EXERCISE GOAL:
Given the records below, would you repeat exactly the lines that begin at the one containing "You are a computer-use" and end at the one containing "Instruction: Click the trash delete icon", inclusive?

-- STUDY MATERIAL follows --

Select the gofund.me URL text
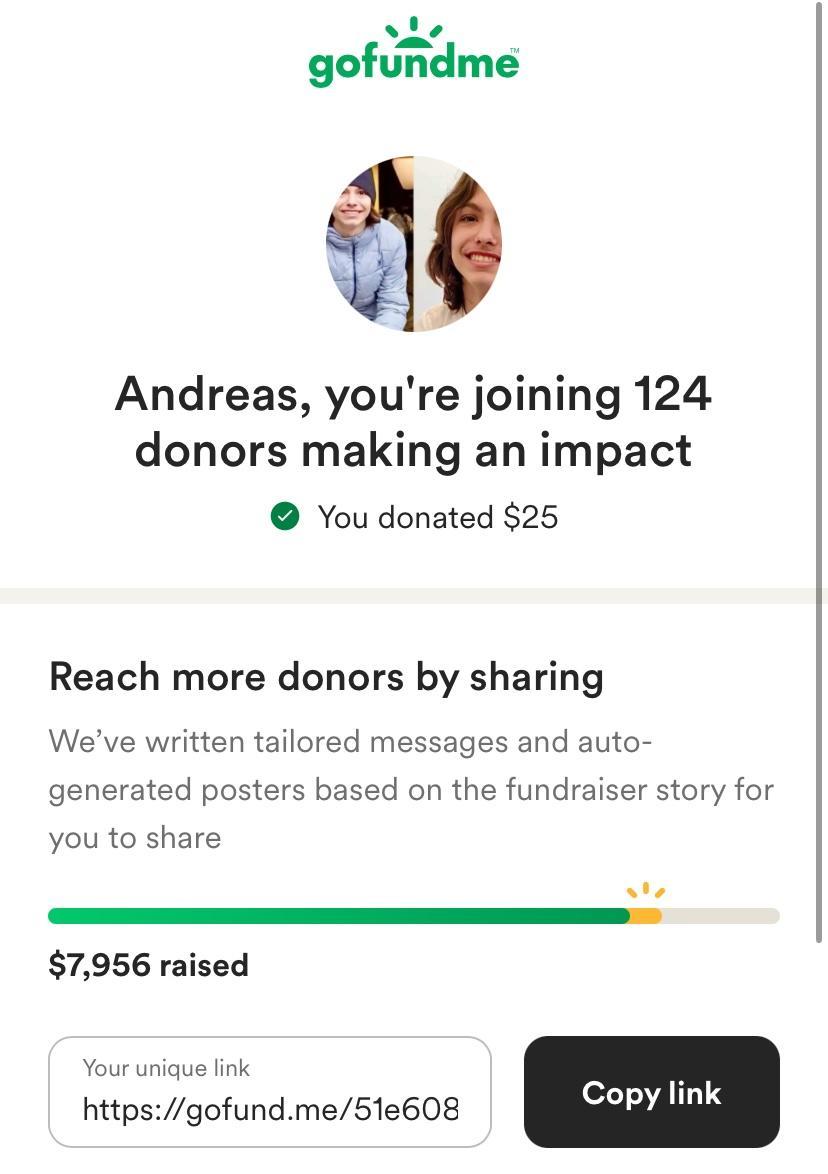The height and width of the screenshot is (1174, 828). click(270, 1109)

-- STUDY MATERIAL concluded --
-- STUDY MATERIAL follows --

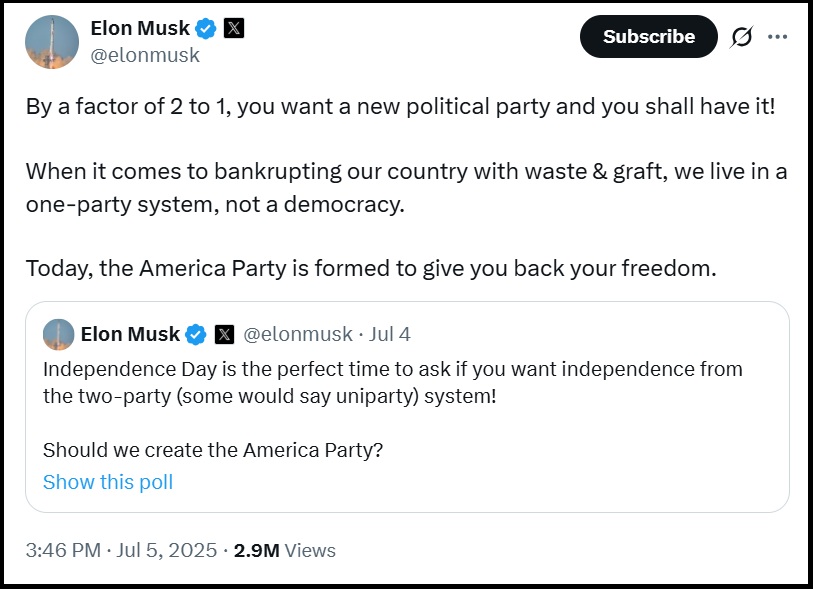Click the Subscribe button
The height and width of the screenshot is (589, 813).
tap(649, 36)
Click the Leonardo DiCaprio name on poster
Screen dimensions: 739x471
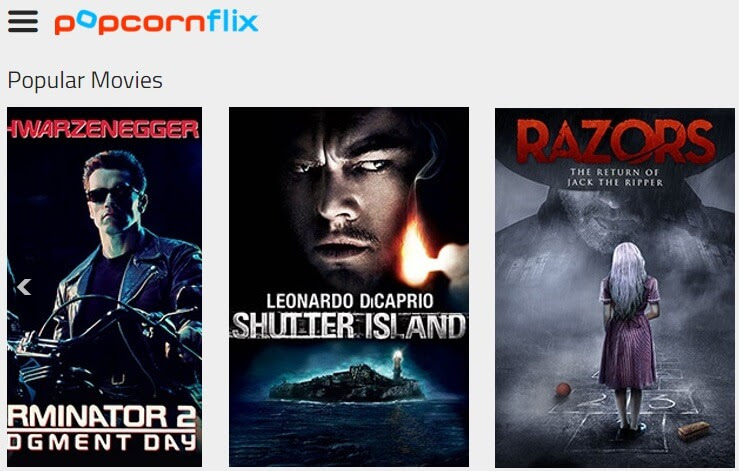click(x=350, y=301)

-- STUDY MATERIAL concluded --
-- STUDY MATERIAL follows --

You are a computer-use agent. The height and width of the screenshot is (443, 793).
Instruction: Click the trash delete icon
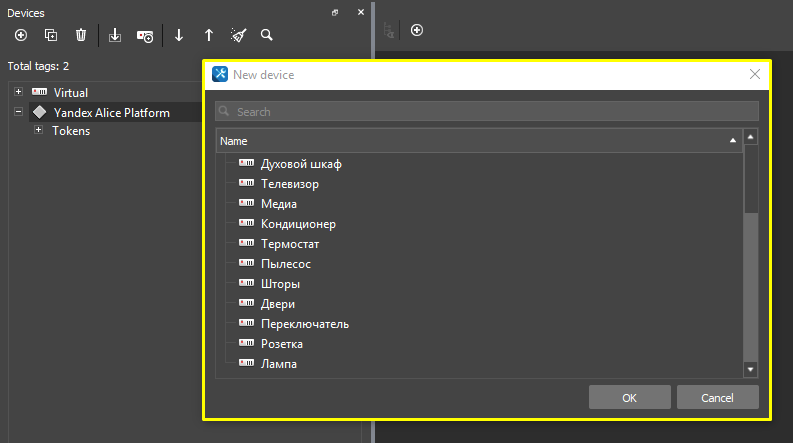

-- STUDY MATERIAL concluded --

SOLUTION FOR THIS PROBLEM:
You are a computer-use agent. The height and width of the screenshot is (443, 793).
Instruction: Click the trash delete icon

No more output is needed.